How they work: Parse user intent, plan action sequence, interact with tools/APIs/UI elements, execute actions step by step, verify results, report back.

Used in: Browser automation, app control, workflow orchestration, robotic process automation

Examples: Claude Code (tool use), Rabbit R1 (LAM), computer-use agents, Devin (software engineering agent)

This is the future: LAMs are what turn chatbots into agents. Instead of telling you how to do something, a LAM does it for you. Claude Code writing files, running tests, and pushing to git — that's LAM behavior.
8

HRM — Hierarchical Reasoning Model

HRMs organize reasoning across multiple layers of abstraction. High-level planning handles strategy, while lower-level layers perform faster computation. This improves efficiency for complex tasks that need both big-picture thinking and detailed execution.

How they work: High-level planning (strategy), low-level computation (execution), iterative updates between layers, feedback loops for refinement, hierarchical convergence, decode results.

Think of it like: A CEO (high-level reasoning) sets the strategy, managers (mid-level) translate to tasks, individual contributors (low-level) execute.
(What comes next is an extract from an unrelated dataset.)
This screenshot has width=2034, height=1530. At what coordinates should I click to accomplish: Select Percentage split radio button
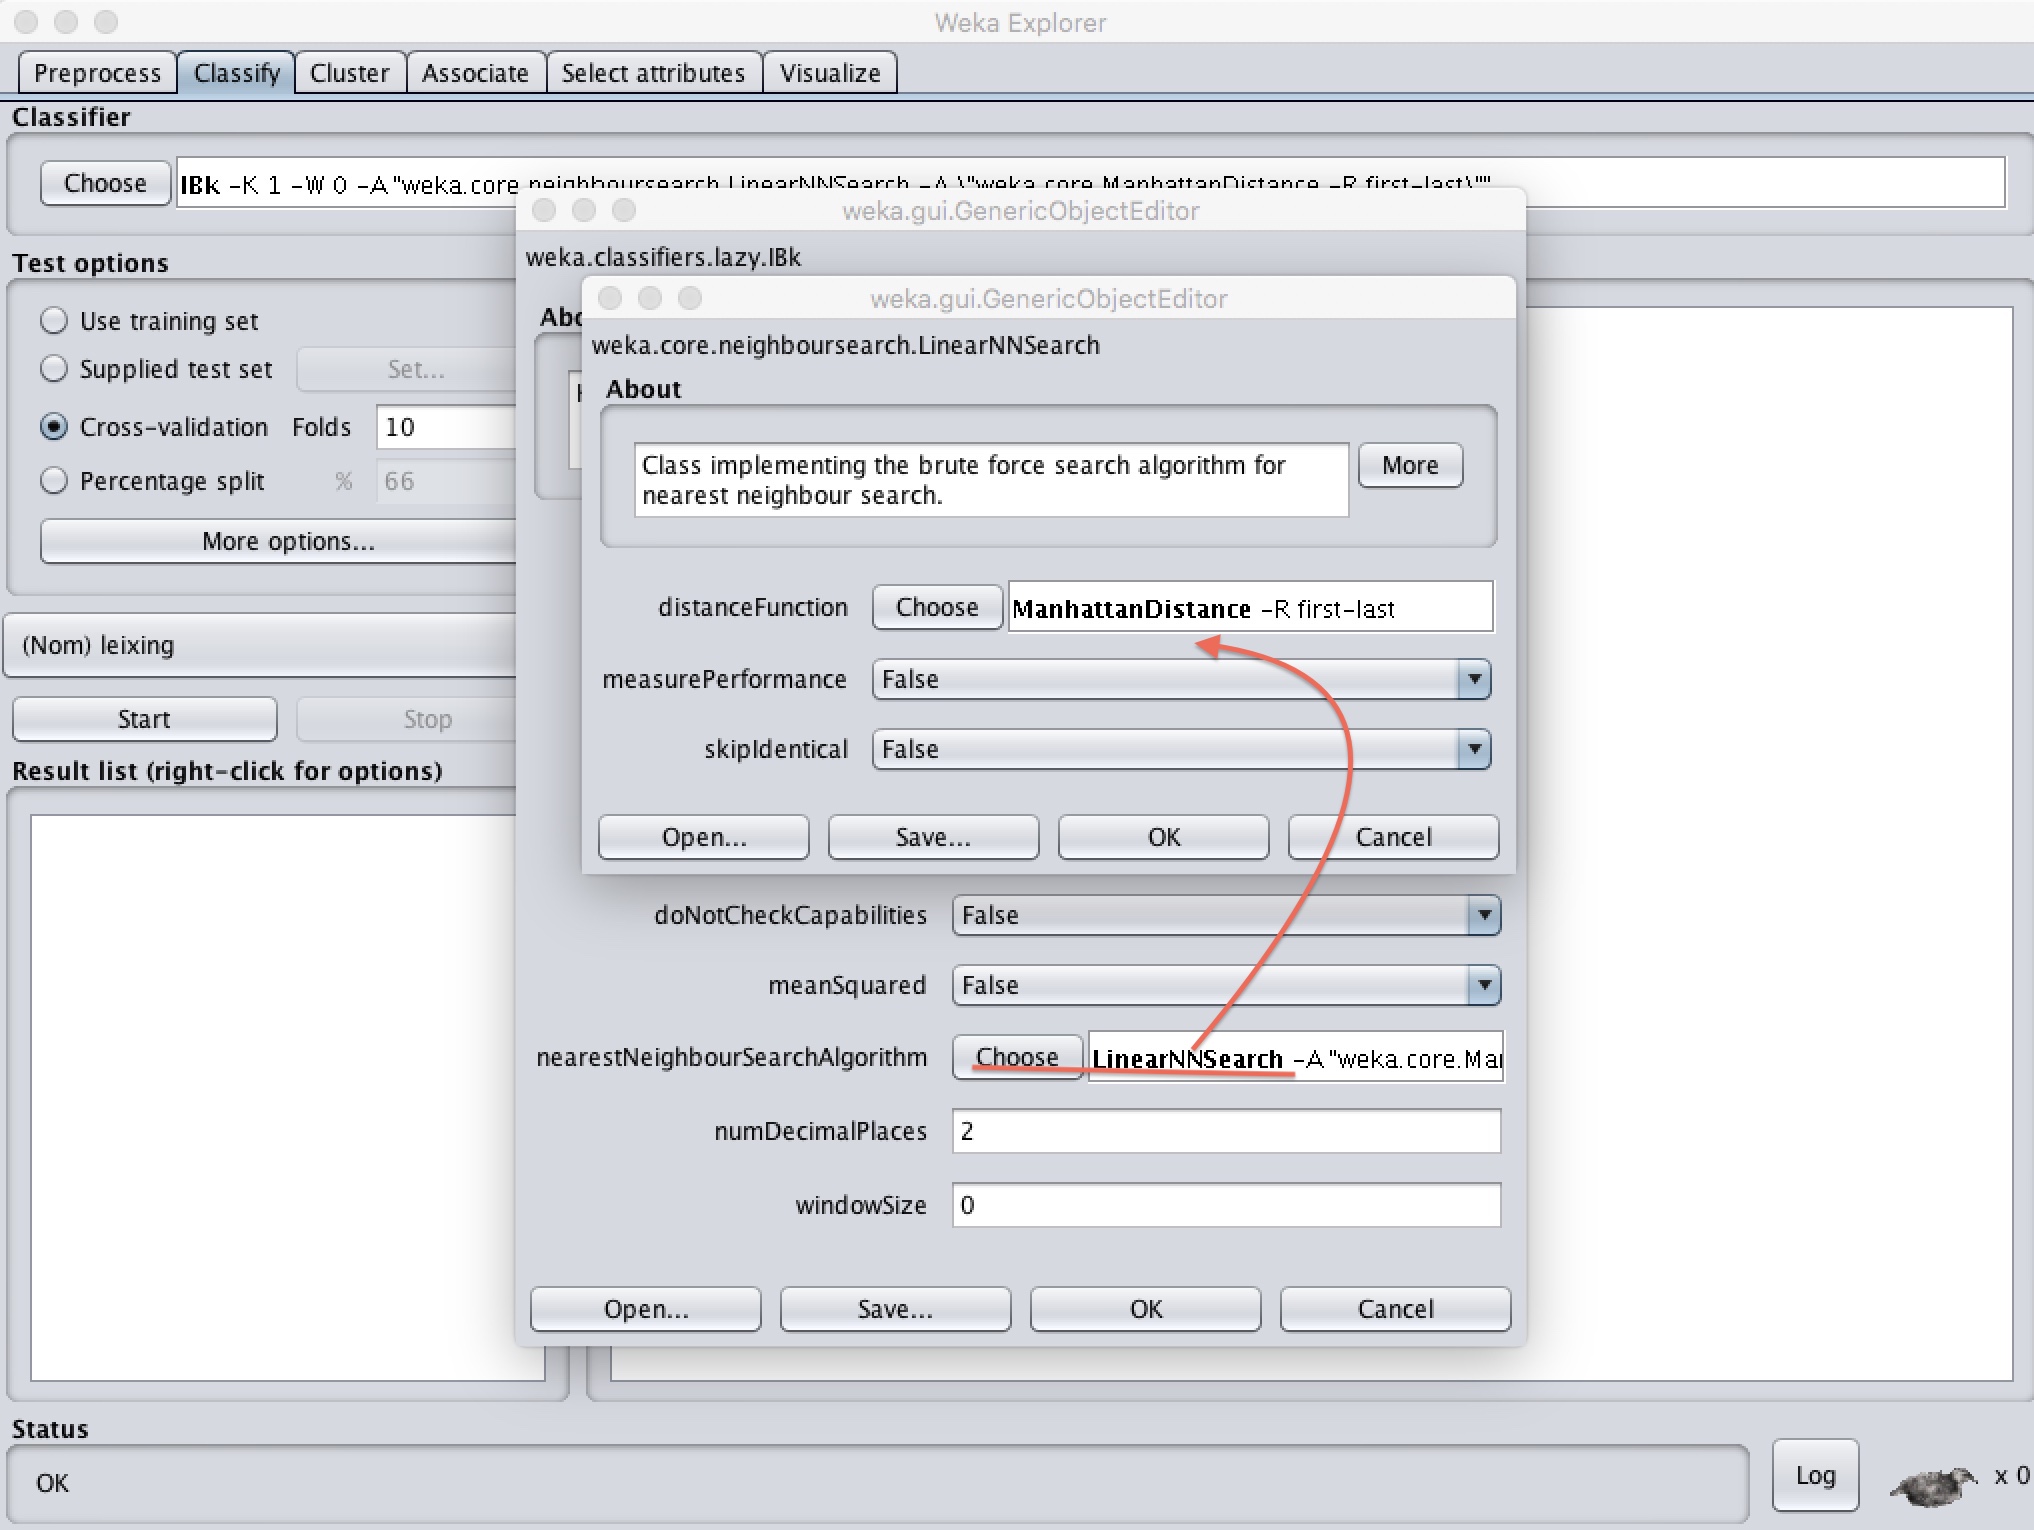[x=54, y=481]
Each level operates at different speeds and abstraction levels.

Used in: Complex multi-step planning, autonomous systems, research agents that need to both plan and execute

9

LCM — Large Concept Models

LCMs focus on conceptual understanding rather than token prediction. Instead of generating text word-by-word, they map semantic concepts and relationships across knowledge spaces. This improves deep reasoning and knowledge representation.

How they work: Normalize representations into concept space, diffusion refinement, concept interaction mapping, semantic mapping across knowledge domains, decode concepts back into language, generate response.

Why they matter: Standard LLMs can sometimes produce fluent text that's factually wrong — they're great at language patterns but weaker at actual understanding. LCMs try to model the meaning behind text, not just the statistical patterns.

Example: Meta's Large Concept Model (2024) — operates on sentence-level semantic representations rather than individual tokens.

How Modern AI Agents Combine These

The most capable AI agents don't use just one architecture — they combine several:

  • LLM for language understanding
  • LRM for complex reasoning
  • LAM for tool execution and actions
  • VLM for multimodal perception
  • MoE for scalable compute

This combination creates Agentic AI systems capable of reasoning, planning, and acting — not just chatting.

Quick Reference

Architecture Strength Best For Example
LLMLanguage understandingGeneral AI tasksClaude, GPT-4
GPTText generationChatbots, codingGPT-4, Llama
SLMSpeed, efficiencyEdge/mobile devicesPhi-3, Gemma
MoEScalable computeLarge-scale inferenceMixtral, GPT-4
VLMImage + textVisual understandingGPT-4o, Claude
LRMDeep reasoningMath, science, logico1, DeepSeek-R1
LAMTaking actionsAutomation, agentsClaude Code, Devin
HRMMulti-level planningComplex workflowsResearch agents
LCMConcept understandingKnowledge reasoningMeta LCM

What This Means for You

If you're building AI-powered tools, you don't need to understand the math behind each architecture. But knowing which architecture solves which problem will help you pick the right model for your use case:

  • Need fast local inference? Use an SLM (Phi-3, Llama 3.2 3B)
  • Need to understand images? Use a VLM (GPT-4o, Claude Sonnet)
  • Need complex reasoning? Use an LRM (o1, Claude with thinking)
  • Need to automate tasks? Use a LAM (Claude Code, browser agents)
  • Need everything? Combine multiple architectures in an agent stack

The trend is clear: the future of AI isn't one model doing everything — it's specialized architectures working together.